The agreement on a definition of human trafficking that can be accepted across the world was concluded in 2000 when the United Nations General Assembly adopted the “United Nations Protocol to Prevent, Suppress and Punish Trafficking in Persons, especially Women and Children.” It defines trafficking as:

The recruitment, transportation, transfer, harboring or receipt of persons, by means of the threat or use of force or other forms of coercion, of abduction, or fraud, of deception, of the abuse of power or of a position of vulnerability or the giving or receiving of payments or benefits to achieve the consent of a person having control over another person, for the purpose of exploitation. Exploitation shall include, at a minimum, the exploitation of the prostitution of others or other forms of sexual exploitation, forced labour or services, slavery or practices similar to slavery, servitude or the removal of organs.9 [Emphasis mine.]

In negotiating among many states, organizations, and NGOs to develop this definition, a number of ideological struggles came into play, chiefly focused on the phrase, “exploitation of the prostitution of others.” This phrase is ambiguous as to its exact meaning because it represents a compromise following extensive disagreement over whether the protocol should cover only forced prostitution or all prostitution. Questions of consent and coercion were at the heart of this distinction, and particular nations and international organizations such as the “Coalition Against Trafficking in Women” (CATW) lobbied to have the protocol include opposition to legalizing prostitution.10 Disputes over the legitimacy of prostitution almost prevented the convention from passing, but this compromise language allowed it to pass, and as of 2016, 117 UN member states have signed the protocol and 169 are parties to it, consolidating it as the internationally-authorized definition.

The policy debates within different nation-states over human trafficking legislation and programs are marked by these divisions between different groups of actors. In the United States, for example, the anti-trafficking lobby is often made up of coalitions of feminists and evangelical Christians.11 During the Bush presidency they were a strong political pressure group, responsible for shaping language in several important bills, including the “Trafficking Victims Protection Act” (TVPRA), the federal anti-trafficking law in the United States. They tend to be moralistic about the evils of sex work and abolitionist in terms of policy and law—meaning they see prostitution as correctly illegal and consider trafficking a problem growing out of prostitution. On the other side, sex worker groups and feminists of a more libertarian persuasion oppose the harsher penalties for prostitution sought by this lobby, and attempt to downplay the seriousness of the trafficking problem by pointing out the unreliability of the numbers, and the intrusion of the government into the lives of its citizens. They have gained ballast in recent years after 9/11 by complaining about heightened surveillance of individuals and the management of trafficking under the Department of Homeland Security, the defense body that targets terrorism. The irony is that the welfare of trafficked women and children is compromised by the political differences among groups who might be thought of as natural allies. So, why do scholars and activists who proclaim themselves to be Left or feminist try to thwart government’s efforts to intervene in trafficking to identify and protect victims?

The Sex and Labor Question

At the heart of the matter is the disagreement about considering sex as work, and whether or not prostitution harms all sex workers. Perhaps more broadly, it is a dispute over whether harm is implicit in the exchange of sex for money. In countries such as the US where prostitution is illegal, many anti-trafficking activist groups are “abolitionists,” a term used to indicate an anti-prostitution stance against either legalizing sex work or granting employment protections and recognition to sex workers—note the rhetorical connection to the early abolitionist movement against slavery in the nineteenth century. The use of slavery language to describe forced labor effectively hearkens back to the global slave trade and has particular resonances for countries like the US with specific histories of institutionalized slavery.

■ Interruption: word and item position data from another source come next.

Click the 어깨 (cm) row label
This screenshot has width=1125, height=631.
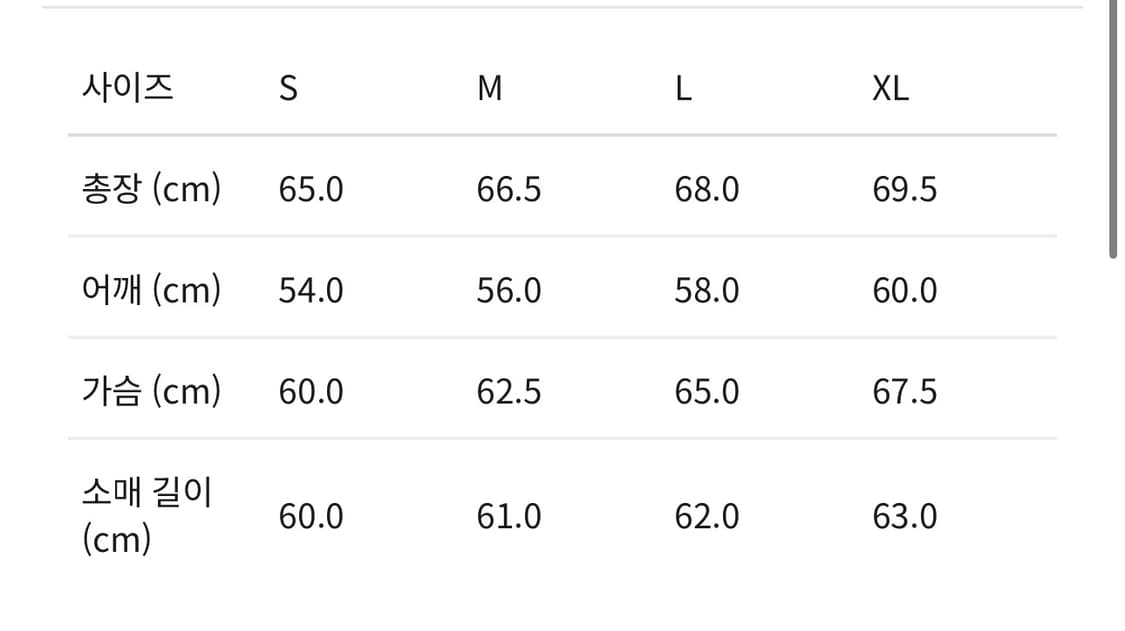(151, 290)
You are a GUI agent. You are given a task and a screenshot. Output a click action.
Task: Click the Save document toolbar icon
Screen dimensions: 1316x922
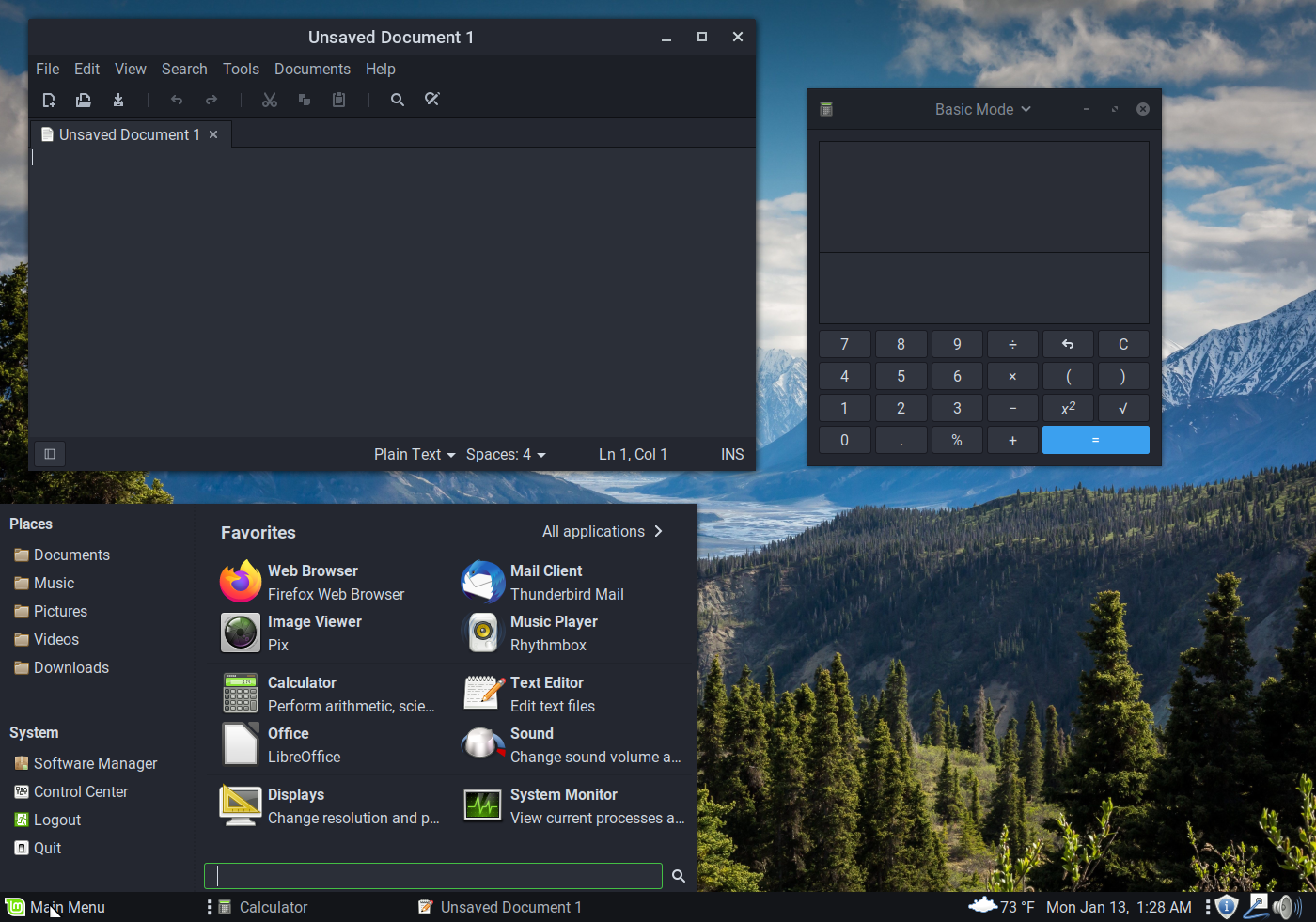pos(118,100)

In other countries such as Australia, where sex work is legal in parts of the country, some anti-trafficking activists sharply distinguish sex work from the forced labor of trafficking. Organized sex workers in both countries are often against anti-trafficking measures because of the impact on their efforts to secure work-related rights and benefits. For example, Janelle Fawkes, the CEO of Australia’s Scarlet Alliance, an organization that represents and supports sex workers, points out that policy discussions referring to the sex industry are now always linked to the trafficking issue:

[The s]ex industry law reform discussion is no longer about the occupational health and safety of sex workers. It’s no longer about incentives to comply. It’s no longer about increasing safety or looking at the real issues for sex workers. It’s now about this perceived set of [trafficking] issues.12

The term “perceived” signals the argument that the numbers associated with trafficking have been inflated and that it might not be a large social problem but rather a “moral panic,” and, like the nineteenth century fear of so-called “white slavery,” largely imagined. Not that all sex workers deny the exploitation of trafficking. It is more complex—seeing their own labor issues displaced in legislative and policy debates, sex workers understandably try to re-center advocacy of their own reforms. In The Politics of Sex Trafficking; A Moral Geography, the Australian authors (who are feminists) illustrate the force of argumentation concerning these issues contrasting the US to their own context.13 Erin O’Brien, Sharon Hayes, and Belinda Carpenter argue that “abolitionist” coalitions of right-wing religious groups and feminists have linked sex work and trafficking together in ways that have hurt sex workers’ struggles for employment recognition and protection. They also rely on the charge that statistics are inflated, and that only worst case scenario stories (narratives) are published and stressed in the media and in lobbying the government. There is also an argument that poor women and women from developing countries are not accorded the respect of acknowledging the possibility of agency and choice on their part, and so are discriminated against. Legalization of sex work, and regulating it to protect its workers is the more important activism, and ultimately more effective against trafficking as well, from this point of view.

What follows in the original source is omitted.